## AVAILABLE RECORDS
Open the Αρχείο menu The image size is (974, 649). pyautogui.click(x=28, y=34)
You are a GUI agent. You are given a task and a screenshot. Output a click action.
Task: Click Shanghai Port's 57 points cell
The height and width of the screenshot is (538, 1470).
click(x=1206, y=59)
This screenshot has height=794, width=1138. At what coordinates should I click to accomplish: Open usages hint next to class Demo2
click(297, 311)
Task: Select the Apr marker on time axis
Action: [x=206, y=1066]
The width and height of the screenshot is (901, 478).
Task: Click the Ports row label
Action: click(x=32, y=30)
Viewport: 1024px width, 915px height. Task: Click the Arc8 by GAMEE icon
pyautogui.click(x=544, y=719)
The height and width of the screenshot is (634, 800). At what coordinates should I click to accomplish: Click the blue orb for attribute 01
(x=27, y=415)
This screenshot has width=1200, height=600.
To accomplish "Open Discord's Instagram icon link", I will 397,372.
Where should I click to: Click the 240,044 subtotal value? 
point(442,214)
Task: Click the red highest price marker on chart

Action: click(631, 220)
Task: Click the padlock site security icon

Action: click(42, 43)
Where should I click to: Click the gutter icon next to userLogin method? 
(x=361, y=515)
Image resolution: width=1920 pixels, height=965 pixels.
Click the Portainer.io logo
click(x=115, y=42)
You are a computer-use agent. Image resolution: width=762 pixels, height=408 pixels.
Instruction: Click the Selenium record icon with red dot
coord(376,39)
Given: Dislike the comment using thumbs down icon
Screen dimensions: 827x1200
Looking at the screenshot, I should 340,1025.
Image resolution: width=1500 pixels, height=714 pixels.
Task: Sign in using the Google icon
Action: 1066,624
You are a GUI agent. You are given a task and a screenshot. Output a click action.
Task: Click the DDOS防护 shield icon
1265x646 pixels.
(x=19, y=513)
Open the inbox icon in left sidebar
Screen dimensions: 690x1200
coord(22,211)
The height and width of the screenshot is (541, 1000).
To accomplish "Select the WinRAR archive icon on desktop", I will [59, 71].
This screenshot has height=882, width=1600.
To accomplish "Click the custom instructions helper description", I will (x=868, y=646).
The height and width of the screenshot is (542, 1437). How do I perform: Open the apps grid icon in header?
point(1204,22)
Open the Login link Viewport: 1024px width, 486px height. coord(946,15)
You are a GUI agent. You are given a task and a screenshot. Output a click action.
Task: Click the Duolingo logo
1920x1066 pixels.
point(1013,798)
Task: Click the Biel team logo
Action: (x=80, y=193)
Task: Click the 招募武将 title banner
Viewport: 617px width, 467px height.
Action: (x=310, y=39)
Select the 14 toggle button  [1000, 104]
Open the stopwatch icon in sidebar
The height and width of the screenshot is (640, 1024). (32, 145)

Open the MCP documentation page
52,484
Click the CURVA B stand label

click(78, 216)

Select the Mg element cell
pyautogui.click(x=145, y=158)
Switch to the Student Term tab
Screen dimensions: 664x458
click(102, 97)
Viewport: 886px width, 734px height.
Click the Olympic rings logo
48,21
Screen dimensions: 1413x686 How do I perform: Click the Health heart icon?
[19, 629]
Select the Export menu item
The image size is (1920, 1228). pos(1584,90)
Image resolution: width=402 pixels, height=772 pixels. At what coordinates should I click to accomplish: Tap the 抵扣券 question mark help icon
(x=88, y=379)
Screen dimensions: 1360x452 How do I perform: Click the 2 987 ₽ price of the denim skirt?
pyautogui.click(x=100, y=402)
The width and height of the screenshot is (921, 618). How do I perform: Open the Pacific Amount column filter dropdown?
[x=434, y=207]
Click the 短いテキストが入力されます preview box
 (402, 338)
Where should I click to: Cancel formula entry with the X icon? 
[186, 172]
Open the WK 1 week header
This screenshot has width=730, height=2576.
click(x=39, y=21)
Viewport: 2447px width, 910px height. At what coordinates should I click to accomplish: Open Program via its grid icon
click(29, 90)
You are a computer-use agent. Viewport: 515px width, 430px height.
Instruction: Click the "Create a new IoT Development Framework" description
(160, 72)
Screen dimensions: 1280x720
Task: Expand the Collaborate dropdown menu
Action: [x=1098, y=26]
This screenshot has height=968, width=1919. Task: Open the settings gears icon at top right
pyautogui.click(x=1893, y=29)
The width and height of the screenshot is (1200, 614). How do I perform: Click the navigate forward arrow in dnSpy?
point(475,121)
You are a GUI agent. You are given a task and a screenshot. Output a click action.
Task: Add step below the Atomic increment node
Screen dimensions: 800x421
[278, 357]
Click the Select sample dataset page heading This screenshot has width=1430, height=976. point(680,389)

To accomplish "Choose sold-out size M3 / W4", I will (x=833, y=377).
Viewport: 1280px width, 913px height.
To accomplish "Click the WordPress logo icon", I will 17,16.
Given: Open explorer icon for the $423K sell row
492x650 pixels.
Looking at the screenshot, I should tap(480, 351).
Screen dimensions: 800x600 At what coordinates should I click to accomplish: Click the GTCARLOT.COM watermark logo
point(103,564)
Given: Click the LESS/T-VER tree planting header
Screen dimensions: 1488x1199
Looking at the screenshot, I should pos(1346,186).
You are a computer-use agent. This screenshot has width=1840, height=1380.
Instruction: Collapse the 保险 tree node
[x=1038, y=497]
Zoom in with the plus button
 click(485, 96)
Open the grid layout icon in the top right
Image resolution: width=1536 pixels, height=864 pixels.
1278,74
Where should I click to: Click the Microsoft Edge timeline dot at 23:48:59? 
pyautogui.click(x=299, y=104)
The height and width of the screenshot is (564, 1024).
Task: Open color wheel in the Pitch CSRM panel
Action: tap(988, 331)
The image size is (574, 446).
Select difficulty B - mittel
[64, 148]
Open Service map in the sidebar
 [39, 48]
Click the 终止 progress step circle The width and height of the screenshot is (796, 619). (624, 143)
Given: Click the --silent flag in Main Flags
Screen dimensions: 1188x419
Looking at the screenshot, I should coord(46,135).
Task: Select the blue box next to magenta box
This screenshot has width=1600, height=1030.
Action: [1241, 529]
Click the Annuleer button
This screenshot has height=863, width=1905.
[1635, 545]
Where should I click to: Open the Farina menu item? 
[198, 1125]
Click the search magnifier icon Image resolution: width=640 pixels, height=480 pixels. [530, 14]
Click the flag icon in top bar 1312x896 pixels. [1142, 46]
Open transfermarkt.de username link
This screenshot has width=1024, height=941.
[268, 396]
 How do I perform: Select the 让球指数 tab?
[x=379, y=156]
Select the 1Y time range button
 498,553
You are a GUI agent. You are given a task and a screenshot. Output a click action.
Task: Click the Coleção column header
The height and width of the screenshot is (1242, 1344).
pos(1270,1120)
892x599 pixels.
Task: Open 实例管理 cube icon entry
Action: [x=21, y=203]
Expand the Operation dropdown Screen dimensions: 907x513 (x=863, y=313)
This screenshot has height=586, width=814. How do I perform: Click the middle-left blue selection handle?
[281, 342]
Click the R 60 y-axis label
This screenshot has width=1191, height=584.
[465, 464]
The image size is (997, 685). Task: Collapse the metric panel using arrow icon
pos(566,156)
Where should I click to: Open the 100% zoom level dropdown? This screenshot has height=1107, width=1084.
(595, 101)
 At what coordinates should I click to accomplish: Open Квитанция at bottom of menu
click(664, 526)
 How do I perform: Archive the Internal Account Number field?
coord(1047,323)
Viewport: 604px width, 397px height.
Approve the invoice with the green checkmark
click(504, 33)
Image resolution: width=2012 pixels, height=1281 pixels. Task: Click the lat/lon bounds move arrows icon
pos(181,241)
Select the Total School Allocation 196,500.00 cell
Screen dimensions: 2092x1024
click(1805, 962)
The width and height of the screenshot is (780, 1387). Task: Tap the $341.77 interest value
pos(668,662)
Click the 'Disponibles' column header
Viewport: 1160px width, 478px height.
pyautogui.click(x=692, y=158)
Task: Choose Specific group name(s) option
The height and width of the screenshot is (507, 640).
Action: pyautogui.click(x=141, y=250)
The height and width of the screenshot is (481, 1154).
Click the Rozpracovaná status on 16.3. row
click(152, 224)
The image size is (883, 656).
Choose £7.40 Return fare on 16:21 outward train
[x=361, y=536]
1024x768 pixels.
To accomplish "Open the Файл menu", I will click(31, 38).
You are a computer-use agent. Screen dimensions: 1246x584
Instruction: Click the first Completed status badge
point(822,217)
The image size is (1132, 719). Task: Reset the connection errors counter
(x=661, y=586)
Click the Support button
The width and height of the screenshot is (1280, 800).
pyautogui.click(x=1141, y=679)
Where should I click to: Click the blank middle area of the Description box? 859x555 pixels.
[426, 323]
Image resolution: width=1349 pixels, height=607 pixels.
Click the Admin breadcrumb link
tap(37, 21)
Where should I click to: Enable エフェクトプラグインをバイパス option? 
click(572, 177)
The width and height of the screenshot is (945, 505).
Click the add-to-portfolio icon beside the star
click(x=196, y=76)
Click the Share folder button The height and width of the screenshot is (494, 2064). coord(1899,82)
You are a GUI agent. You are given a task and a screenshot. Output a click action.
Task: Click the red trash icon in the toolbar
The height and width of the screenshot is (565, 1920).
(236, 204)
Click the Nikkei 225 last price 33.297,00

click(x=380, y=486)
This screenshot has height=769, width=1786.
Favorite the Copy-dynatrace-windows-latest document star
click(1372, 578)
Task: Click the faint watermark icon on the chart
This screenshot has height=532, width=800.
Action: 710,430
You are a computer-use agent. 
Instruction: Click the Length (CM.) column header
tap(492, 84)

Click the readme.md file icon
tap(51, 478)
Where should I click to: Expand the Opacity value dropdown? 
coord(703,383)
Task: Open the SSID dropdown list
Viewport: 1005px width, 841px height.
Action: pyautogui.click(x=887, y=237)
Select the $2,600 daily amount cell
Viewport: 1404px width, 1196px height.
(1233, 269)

## WHAT IS BEING ASKED
Where a line of the entries contains the word "flag", copy that line.

## RESPONSE TO THIS TASK
Given: Click the --silent flag in Main Flags
Click the flag icon in top bar 1312x896 pixels. [1142, 46]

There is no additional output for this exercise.